### Work task
Find the lines below that contain "output" and tally them. Return only the total.

### Records shown
>>>
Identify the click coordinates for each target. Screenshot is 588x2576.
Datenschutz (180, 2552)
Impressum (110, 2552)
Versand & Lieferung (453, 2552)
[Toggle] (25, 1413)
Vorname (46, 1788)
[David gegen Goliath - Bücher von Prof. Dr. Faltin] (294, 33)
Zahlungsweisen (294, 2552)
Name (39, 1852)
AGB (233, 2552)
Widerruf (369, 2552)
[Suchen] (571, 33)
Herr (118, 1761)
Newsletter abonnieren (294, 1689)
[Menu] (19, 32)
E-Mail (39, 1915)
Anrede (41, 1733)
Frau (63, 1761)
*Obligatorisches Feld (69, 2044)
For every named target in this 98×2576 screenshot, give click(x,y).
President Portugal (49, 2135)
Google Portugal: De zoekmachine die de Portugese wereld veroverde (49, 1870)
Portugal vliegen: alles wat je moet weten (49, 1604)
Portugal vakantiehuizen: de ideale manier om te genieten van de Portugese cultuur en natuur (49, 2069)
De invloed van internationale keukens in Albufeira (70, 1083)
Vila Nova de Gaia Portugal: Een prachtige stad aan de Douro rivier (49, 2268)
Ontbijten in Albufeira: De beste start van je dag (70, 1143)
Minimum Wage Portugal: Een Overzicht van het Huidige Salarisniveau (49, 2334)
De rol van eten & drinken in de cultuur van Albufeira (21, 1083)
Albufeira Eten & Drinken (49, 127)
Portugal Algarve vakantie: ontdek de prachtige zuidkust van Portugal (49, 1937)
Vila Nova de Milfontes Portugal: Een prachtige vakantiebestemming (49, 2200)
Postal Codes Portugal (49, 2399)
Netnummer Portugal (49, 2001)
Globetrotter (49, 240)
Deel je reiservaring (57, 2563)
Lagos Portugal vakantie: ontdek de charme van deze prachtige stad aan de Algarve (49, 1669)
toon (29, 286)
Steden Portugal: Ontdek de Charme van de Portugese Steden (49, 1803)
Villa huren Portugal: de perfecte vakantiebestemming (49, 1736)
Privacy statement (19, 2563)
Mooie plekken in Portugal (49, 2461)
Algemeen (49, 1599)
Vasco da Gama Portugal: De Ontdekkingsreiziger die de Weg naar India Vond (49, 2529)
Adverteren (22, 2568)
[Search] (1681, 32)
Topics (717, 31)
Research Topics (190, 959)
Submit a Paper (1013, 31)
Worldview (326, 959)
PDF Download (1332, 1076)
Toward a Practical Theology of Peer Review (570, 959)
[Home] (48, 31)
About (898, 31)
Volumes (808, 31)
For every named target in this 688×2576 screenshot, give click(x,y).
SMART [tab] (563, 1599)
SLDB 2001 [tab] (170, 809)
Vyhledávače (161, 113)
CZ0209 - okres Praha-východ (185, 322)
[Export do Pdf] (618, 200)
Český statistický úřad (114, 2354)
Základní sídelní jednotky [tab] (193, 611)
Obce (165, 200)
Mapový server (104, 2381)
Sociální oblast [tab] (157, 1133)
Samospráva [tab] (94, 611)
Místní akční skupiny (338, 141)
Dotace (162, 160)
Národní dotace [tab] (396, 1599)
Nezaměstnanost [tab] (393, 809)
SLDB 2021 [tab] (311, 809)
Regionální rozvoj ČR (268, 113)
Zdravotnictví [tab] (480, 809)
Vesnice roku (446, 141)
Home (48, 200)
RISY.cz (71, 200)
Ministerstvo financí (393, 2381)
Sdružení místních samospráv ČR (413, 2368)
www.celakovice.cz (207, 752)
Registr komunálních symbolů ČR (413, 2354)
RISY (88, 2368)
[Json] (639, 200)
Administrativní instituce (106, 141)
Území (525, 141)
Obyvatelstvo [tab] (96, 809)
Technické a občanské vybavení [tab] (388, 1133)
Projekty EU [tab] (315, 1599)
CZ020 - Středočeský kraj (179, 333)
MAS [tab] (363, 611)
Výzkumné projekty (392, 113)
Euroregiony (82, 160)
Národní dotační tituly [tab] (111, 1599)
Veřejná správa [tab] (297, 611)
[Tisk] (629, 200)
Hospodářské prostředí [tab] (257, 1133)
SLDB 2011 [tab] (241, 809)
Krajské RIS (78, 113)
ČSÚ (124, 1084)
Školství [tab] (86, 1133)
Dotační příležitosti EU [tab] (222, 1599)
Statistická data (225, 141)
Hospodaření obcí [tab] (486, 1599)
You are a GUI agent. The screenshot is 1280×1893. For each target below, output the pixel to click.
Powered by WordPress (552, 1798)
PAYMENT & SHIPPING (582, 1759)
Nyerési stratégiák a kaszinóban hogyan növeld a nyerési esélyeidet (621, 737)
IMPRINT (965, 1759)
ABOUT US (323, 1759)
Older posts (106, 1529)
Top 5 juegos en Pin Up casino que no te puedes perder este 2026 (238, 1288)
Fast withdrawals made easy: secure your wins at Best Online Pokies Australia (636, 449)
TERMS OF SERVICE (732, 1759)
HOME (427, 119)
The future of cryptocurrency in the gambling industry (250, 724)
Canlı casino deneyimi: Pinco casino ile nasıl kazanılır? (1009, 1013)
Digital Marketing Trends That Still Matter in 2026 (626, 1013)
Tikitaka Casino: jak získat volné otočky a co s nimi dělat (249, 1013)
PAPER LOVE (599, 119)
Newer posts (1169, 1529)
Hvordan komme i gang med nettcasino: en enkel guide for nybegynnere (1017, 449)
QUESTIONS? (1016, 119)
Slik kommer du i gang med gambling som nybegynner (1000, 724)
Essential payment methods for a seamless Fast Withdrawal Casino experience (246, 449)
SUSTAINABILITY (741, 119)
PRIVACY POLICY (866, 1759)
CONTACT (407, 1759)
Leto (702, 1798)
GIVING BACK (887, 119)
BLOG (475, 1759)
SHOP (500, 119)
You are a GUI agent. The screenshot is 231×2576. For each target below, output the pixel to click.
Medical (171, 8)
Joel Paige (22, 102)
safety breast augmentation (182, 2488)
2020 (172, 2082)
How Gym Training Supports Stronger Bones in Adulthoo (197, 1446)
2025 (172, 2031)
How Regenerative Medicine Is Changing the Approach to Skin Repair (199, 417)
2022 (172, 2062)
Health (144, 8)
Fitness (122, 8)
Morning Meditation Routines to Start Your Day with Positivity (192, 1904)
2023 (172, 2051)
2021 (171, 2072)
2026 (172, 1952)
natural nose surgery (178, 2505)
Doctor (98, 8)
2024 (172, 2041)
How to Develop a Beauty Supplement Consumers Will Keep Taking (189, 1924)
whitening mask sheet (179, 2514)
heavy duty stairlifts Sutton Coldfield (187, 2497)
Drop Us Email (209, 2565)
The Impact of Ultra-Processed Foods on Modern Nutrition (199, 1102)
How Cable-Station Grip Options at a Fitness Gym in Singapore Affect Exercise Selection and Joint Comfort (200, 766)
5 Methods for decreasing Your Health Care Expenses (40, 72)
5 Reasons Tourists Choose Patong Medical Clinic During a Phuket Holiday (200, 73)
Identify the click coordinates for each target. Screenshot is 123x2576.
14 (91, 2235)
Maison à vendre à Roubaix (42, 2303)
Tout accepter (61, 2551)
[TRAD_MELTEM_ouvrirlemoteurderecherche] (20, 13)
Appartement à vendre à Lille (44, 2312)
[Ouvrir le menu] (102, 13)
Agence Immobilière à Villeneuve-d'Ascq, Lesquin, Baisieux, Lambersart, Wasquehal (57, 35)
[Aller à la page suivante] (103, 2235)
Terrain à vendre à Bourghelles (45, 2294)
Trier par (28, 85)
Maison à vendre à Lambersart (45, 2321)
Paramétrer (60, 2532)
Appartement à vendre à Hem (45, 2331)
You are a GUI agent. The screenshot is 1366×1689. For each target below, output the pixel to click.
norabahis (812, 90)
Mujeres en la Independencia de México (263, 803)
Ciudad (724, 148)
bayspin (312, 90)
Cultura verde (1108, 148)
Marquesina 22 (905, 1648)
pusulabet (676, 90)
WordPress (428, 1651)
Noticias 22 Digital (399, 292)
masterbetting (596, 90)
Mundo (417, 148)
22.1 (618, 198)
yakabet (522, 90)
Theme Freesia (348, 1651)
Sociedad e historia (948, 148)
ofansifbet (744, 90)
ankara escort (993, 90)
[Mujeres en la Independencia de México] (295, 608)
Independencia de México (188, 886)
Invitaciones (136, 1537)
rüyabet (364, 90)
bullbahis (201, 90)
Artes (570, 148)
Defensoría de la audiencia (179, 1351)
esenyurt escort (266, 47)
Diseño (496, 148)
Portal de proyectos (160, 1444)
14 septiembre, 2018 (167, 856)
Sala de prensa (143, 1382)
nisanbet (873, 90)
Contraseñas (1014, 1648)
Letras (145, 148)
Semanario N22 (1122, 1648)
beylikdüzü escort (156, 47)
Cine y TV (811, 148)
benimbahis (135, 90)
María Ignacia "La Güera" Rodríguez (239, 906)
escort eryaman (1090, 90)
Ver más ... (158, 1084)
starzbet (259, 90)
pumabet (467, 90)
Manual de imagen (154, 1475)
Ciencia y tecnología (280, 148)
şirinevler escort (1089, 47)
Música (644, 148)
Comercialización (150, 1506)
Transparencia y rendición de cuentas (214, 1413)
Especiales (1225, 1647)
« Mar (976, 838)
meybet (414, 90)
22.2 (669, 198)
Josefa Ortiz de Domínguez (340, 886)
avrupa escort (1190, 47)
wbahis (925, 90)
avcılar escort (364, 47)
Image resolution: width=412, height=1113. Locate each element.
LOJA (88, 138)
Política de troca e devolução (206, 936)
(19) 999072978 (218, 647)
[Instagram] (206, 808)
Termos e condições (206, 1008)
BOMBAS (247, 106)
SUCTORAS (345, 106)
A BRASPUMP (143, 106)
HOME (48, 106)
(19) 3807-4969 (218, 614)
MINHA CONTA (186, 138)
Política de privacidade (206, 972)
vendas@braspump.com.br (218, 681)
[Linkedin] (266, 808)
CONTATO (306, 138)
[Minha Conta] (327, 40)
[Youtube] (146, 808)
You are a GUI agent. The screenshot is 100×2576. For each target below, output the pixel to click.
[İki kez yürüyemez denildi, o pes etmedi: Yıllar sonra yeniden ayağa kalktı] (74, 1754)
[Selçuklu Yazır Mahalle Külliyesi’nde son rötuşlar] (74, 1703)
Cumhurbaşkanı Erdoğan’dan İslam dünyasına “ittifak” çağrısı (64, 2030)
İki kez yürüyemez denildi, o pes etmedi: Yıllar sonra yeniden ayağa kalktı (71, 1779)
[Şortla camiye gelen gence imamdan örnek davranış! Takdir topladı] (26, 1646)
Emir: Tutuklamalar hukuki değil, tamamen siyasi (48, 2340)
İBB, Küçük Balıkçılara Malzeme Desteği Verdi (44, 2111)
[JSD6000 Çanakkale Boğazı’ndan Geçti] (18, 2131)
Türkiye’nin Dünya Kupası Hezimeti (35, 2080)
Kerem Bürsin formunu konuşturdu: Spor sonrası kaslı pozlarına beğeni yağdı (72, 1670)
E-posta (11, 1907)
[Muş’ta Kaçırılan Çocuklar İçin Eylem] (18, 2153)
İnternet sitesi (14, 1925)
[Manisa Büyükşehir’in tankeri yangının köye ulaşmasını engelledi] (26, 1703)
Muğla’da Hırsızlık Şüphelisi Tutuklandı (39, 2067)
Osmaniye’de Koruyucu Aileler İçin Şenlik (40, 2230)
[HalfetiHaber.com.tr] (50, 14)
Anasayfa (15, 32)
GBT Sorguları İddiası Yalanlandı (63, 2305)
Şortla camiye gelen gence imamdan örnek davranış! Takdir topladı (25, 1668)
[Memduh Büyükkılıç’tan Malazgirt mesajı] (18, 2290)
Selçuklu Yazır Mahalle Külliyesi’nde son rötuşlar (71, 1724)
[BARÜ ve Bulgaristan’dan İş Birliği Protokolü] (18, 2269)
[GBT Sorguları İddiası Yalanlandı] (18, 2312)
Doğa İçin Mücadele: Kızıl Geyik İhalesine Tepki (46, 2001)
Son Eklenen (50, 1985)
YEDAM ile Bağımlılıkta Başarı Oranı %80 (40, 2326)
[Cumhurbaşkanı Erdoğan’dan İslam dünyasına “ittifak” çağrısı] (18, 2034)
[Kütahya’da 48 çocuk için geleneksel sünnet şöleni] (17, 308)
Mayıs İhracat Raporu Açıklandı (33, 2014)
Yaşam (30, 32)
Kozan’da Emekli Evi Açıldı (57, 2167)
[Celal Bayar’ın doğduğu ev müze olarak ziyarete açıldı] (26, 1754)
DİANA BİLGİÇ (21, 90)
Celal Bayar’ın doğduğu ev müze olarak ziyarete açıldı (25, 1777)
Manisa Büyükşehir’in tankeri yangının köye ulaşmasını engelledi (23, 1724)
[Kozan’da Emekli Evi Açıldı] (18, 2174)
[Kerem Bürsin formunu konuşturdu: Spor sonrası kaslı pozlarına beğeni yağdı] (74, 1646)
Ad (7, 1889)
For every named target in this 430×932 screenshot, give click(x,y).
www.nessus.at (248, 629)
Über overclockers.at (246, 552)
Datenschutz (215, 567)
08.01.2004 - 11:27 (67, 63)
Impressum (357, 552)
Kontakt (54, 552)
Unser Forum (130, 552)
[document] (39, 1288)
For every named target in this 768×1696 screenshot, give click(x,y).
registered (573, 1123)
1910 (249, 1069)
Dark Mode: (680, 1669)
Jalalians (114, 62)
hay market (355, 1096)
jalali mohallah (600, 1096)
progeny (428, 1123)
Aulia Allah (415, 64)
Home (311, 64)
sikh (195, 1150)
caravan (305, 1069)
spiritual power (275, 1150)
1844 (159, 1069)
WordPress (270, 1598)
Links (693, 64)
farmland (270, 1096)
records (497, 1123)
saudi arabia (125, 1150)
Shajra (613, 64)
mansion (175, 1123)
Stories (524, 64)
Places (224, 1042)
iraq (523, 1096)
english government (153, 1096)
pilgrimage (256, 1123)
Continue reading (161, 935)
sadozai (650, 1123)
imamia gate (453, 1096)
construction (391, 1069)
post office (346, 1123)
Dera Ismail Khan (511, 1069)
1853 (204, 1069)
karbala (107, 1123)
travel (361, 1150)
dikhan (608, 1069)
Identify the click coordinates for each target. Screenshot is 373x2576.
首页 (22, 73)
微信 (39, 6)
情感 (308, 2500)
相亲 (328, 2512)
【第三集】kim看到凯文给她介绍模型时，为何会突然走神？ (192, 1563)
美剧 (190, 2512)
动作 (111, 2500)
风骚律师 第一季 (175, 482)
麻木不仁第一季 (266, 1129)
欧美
<<<
### Result for this task
4